TASK DIRECTIONS:
Within the entries below, how many lines carry the word "menu"? State the number and stop.

STUDY MATERIAL:

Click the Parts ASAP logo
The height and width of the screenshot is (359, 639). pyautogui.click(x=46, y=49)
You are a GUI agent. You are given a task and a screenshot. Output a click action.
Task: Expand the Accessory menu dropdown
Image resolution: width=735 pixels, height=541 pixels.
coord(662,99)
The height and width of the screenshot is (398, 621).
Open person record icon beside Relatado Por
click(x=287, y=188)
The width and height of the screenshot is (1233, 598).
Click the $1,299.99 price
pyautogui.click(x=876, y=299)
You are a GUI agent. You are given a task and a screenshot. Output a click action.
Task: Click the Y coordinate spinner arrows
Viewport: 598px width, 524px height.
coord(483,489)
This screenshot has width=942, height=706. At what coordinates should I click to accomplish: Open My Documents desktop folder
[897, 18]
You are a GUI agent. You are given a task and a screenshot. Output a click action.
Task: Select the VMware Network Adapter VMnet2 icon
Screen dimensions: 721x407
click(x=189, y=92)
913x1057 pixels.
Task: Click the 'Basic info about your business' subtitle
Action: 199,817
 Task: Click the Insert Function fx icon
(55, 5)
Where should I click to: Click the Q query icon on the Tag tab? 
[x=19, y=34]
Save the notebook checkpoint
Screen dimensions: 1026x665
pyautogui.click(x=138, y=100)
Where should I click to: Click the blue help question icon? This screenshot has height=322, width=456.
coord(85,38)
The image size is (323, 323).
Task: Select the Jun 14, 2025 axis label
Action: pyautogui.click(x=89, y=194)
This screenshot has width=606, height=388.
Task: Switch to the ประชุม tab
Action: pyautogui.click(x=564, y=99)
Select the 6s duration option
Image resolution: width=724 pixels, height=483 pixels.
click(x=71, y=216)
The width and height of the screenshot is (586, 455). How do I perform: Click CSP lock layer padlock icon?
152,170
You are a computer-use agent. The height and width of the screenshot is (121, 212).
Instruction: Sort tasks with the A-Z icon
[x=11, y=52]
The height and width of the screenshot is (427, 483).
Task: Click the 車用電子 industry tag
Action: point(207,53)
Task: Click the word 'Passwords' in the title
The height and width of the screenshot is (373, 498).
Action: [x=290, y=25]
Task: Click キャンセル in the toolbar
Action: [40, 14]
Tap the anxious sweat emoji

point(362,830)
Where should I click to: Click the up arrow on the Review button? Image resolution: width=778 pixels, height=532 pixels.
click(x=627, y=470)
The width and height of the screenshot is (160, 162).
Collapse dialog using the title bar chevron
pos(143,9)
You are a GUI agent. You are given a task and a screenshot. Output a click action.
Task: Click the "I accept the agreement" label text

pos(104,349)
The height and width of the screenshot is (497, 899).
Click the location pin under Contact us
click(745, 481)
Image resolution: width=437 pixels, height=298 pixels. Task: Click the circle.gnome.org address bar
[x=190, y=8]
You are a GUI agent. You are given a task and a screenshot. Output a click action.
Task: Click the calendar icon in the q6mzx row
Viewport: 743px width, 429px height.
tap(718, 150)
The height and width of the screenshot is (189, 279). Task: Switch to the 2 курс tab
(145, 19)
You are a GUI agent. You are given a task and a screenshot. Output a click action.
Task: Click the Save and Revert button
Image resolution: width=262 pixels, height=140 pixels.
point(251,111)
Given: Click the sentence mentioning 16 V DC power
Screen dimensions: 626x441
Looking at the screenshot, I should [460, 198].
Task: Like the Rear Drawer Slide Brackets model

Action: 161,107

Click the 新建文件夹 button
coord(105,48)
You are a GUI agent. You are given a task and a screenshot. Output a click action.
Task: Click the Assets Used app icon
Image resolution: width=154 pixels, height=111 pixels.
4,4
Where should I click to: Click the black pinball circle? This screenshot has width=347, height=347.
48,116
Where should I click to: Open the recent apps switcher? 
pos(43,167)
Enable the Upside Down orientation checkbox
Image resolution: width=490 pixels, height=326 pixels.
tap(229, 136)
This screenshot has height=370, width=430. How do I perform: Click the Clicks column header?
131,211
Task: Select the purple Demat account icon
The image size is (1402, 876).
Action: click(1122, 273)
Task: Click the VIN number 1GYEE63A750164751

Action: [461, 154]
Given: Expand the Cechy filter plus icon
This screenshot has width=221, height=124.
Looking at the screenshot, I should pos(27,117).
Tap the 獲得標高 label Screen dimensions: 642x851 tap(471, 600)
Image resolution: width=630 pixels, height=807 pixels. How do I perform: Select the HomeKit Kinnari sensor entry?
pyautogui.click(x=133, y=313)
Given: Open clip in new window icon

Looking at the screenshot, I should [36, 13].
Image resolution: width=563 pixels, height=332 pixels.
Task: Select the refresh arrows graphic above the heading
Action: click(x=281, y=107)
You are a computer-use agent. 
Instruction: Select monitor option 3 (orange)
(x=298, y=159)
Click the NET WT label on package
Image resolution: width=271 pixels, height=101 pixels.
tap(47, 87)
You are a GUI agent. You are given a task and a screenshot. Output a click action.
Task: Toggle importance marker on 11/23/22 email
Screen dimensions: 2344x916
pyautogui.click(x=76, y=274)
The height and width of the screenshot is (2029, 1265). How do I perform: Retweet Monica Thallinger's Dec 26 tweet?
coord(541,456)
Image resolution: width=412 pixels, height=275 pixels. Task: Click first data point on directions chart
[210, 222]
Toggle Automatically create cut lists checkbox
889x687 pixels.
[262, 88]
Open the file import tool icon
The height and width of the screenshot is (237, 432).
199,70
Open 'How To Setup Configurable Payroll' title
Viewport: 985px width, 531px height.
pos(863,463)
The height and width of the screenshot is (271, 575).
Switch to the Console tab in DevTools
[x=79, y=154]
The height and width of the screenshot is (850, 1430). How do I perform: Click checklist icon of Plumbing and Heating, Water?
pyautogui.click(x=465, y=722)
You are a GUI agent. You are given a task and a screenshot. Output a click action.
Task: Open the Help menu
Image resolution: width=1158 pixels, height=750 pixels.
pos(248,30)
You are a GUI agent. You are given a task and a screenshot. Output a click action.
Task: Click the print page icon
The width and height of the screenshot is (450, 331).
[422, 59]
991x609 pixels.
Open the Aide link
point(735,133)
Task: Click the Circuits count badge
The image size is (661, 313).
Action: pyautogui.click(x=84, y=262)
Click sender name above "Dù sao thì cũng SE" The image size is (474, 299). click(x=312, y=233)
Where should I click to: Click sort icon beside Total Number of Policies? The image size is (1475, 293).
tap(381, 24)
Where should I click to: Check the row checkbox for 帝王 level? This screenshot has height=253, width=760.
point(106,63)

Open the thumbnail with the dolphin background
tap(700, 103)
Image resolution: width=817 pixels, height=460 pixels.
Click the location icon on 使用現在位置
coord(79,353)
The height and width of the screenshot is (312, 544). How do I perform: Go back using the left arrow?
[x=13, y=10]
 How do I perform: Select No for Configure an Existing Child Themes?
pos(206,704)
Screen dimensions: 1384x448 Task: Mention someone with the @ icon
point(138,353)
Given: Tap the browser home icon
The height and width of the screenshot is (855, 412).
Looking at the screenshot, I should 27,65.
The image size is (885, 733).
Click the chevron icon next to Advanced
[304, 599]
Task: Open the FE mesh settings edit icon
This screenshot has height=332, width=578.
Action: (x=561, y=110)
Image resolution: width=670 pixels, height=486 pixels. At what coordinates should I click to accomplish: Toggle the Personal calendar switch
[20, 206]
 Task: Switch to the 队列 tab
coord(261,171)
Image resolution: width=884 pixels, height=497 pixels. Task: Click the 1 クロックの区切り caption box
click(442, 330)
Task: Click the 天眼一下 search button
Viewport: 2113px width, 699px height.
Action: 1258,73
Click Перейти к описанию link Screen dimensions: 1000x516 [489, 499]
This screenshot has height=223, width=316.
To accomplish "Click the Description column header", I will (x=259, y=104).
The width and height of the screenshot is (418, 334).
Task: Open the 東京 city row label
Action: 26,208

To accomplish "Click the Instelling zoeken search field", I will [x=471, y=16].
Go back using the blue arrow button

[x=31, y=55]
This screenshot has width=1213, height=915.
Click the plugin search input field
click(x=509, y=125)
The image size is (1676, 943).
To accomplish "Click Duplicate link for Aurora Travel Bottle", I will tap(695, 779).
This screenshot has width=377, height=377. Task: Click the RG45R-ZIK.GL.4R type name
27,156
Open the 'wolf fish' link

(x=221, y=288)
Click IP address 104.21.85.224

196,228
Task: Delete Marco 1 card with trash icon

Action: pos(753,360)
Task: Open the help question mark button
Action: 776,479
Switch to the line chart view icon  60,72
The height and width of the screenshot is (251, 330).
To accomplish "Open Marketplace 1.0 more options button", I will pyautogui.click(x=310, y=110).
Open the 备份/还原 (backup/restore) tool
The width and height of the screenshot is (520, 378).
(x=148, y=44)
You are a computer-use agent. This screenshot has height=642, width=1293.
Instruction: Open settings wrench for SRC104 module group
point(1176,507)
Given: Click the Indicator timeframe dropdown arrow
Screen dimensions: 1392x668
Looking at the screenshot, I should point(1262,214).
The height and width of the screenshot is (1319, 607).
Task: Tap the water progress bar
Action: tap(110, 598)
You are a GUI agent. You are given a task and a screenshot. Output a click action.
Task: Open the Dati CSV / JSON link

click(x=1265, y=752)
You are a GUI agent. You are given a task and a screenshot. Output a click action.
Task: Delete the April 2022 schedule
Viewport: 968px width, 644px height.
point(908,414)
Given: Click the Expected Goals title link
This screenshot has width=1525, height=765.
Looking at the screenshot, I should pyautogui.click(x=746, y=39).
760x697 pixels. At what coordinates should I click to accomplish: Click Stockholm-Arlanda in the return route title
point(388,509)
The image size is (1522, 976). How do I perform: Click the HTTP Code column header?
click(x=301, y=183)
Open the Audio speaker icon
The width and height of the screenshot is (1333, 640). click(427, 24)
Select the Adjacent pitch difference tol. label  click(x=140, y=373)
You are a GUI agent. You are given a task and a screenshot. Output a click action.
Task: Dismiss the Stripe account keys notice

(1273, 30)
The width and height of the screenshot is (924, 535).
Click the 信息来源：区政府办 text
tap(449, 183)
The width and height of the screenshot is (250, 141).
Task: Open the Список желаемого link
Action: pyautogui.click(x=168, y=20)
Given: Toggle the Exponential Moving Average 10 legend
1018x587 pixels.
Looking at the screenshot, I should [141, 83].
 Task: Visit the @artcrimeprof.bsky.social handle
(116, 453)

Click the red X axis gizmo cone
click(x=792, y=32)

RESPONSE BOX:
2